Философия-как-искусство. В этом «опусе» читатель уже встречал и еще не раз встретит мое настойчивое указание, что философия не наука и не наукоучение: философия — искусство, но искусство особое. Не есть ли она искусство познания? Скорее она — искусство как знание. Что определяет познание как науку? Прежде всего, границы, предмет и метод. Знание только тогда обращается в науку, когда оно устанавливает свои границы, определяет свой предмет и вырабатывает свой метод.

Философия не устанавливает для себя границ: она — безгранична.

Философия не определяет свой предмет: она создает его, как создает его всякое искусство. Ее предмет: смысл и суть всего — идеи истины.

Метод философии также неопределим. Для нее хороши все методы в своем взаимодействии и не один. Ее метод — метод работы воображения: «интуиция», вооруженная диалектической, спонтанно развивающейся логикой.

Воображение одновременно создает и познает: оно создает идеи и познает их как смыслообразы. Перед нами смыслообраз как познанная, конкретно осмысленная идея. Образ не есть обязательно художественный образ, внешний образ. Образ есть прежде всего внутренний образ, внутренняя форма, в которой заключен смысл, которая выражает смысл. Внутренняя форма не имеет ни длины, ни ширины, ни высоты: она имеет только глубину («die Tiefe»), и эта глубина беспредельна — она απειρο (апейрон)[73].
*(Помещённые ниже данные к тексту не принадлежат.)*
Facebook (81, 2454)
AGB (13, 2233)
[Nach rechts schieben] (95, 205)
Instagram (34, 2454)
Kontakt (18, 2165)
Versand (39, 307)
Здесь нельзя миновать изречения Гераклита: «Какими бы путями ты ни шел, ты не достиг бы предела души: так глубока ее основа».

Смыслообраз необычайно глубок и имеет множество выражений. Поэтому смыслообраз многосмыслен. Мы не можем исчерпать все смыслы смыслообраза идеи. Мы только при анализе можем обнаруживать их в различных планах. Это и значит, что для нас глубина смыслообраза многопланна.

Если мы ставим вопрос: не есть ли философия искусство знания, то мы имеем в виду не искусствознание как искусствоведение, т. е. не знание искусства. Наоборот, философия есть искусство-как-знание, философия есть искусство знать или познавать смыслообразы идей, которые разум воображения одновременно создает и познает. Поэтому философия и есть имагинативная философия. С наибольшей силой, т. е. наиболее выпукло и осязательно, обнаруживает себя имагинативная философия в эстетике, особенно в так называемом имагинативном реализме искусства и литературы. Поскольку в художественном творчестве осуществляет себя диалектическая логика воображения, постольку диалектическая логика естественно олицетворена и в законах, в так называемых энигмах эстетики.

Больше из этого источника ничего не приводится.